The year started well with schooling, with all our children returning as normal on January 5 to their schools, apprenticeship courses and colleges.
However, in March the coronavirus pandemic hit. The Tanzanian government was quick to close all educational establishments and they remained closed until June. We took the view that the virus was likely to infect more people in the higher population in the city, Dar es Salaam, than in the rural area of Mkuranga and therefore we moved all our children who were living in the Reception Home in Dar back to the rural Village. While we furloughed our inhouse nursery teacher – she needed to look after her own children who were not at school – we were able to call upon our own Malaika child who had recently qualified as an early year’s Montessori teacher to fill the gap. Another one of our girls, who is a qualified seamstress, was very busy making facemasks for all our children and staff.
Also, James, Emanuel and Julius, our managers in the Village, spent each morning with the older children working on homework which their schools had provided.
In June, the schools reopened. So far, none of our children or staff has been infected by the virus. The government (certainly in the run-up to the general election later this month) has elected to avoid any further lockdown actions. All our children are back studying in school, with national exams planned as normal in November.
We have three children taking standard 7 (end of primary school) exams this year. Two of them are at Lifewaylight and we very much hope that they will achieve B grades. If they do, they will be accepted by St Matthews, one of the best secondary schools in the country. If they get a C they will still go to secondary school, probably Ujenzi. A third child attends Mkuranga Primary and has struggled to make up for lost educational opportunities before he came to Malaika Kids. We are giving him extra tuition in the hope that he can achieve a C and go on to Ujenzi.
A further 34 children are continuing at primary school – the more we can put through the school which teaches in English (Lifewaylight) the better the outlook for the individual child.

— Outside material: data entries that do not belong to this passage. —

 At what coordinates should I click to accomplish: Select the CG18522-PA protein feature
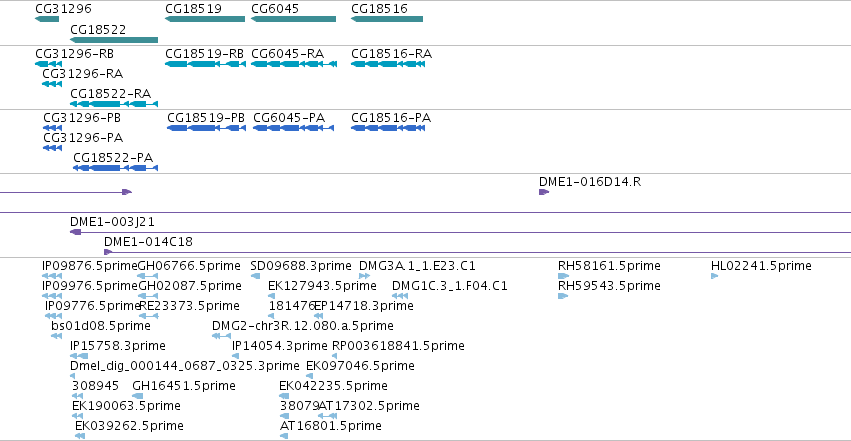coord(115,168)

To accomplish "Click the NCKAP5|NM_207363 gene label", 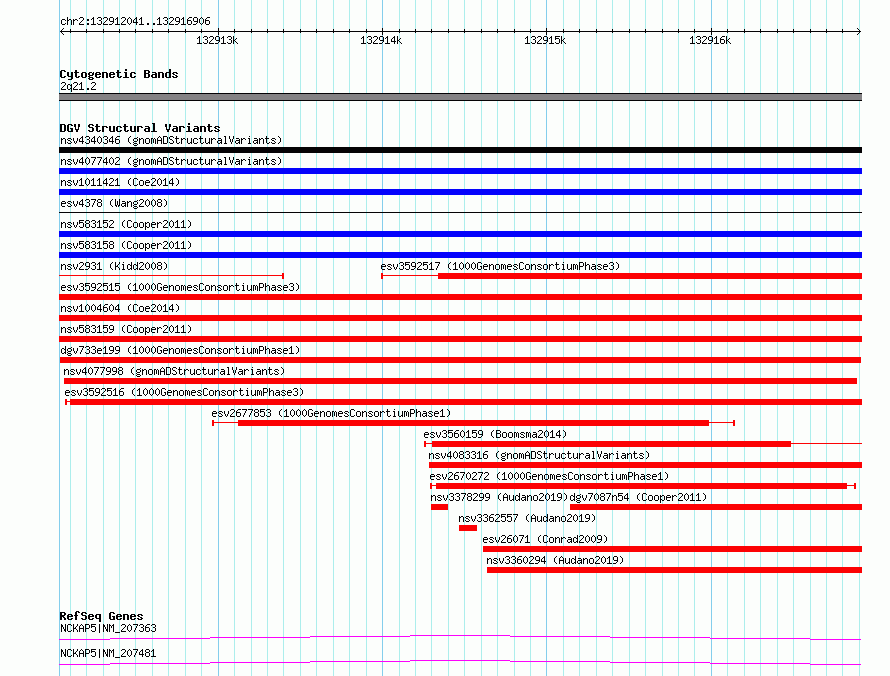I will click(x=108, y=628).
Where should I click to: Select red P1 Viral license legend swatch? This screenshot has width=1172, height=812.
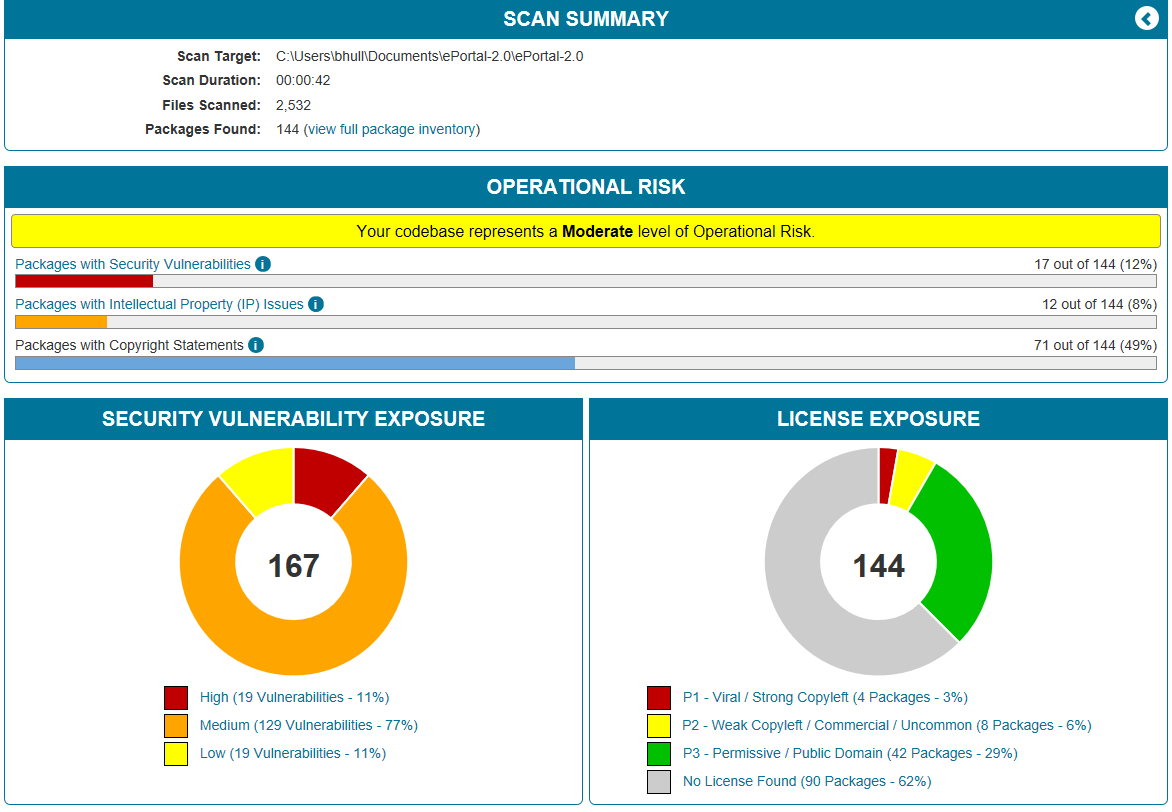(x=659, y=698)
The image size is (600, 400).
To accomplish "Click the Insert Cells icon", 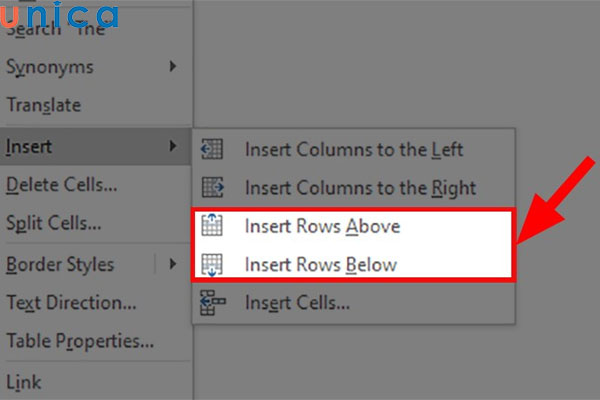I will coord(212,303).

In secondary education, we have four children taking O levels this year. We are sure that one will then move on to A levels, two will hopefully do so, and one who is partially deaf and blind and now attends a special school will undertake an advanced apprenticeship course, perhaps becoming a teacher of sign language.
A further 12 children are in secondary education (but not taking O levels this year).
Over the course of the year, the number of children we support in our Relatives Support Programme (RSP) has risen from 81 to 91. An essential part of this support is the provision of school uniforms and supplies to ensure that these very poor children can attend both primary school and the early years of secondary school.
We are nervously awaiting exam results for one older boy striving to become a Clinical Medical Officer (one down from a doctor). Some modules have been retaken on the way to this point and we have our fingers crossed.
Three older boys will shortly complete short certificate courses that should help get jobs as security guards. They are guaranteed their first few days of paid work to help maintain order during the election.
The outlook for 2021 is more than usually uncertain. General elections take place in Tanzania at the end of October and the current President’s party is expected to win easily. At that point, there may be a public admission that the pandemic is still continuing in Tanzania. The most vulnerable group of individuals is elderly grandparents who tend to be the ones who look after our children in the Relatives Support Programme. It might be that the number of children we support through this unique programme will rise.